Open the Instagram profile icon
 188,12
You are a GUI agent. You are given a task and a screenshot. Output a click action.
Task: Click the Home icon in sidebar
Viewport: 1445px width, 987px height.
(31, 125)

**What you have to do:**
Rewrite every line of the records above as a JSON list of strings, one string per line, leaving out any blank lines.

**Written response:**
[
  "Open the Instagram profile icon",
  " 188,12",
  "You are a GUI agent. You are given a task and a screenshot. Output a click action.",
  "Task: Click the Home icon in sidebar",
  "Viewport: 1445px width, 987px height.",
  "(31, 125)"
]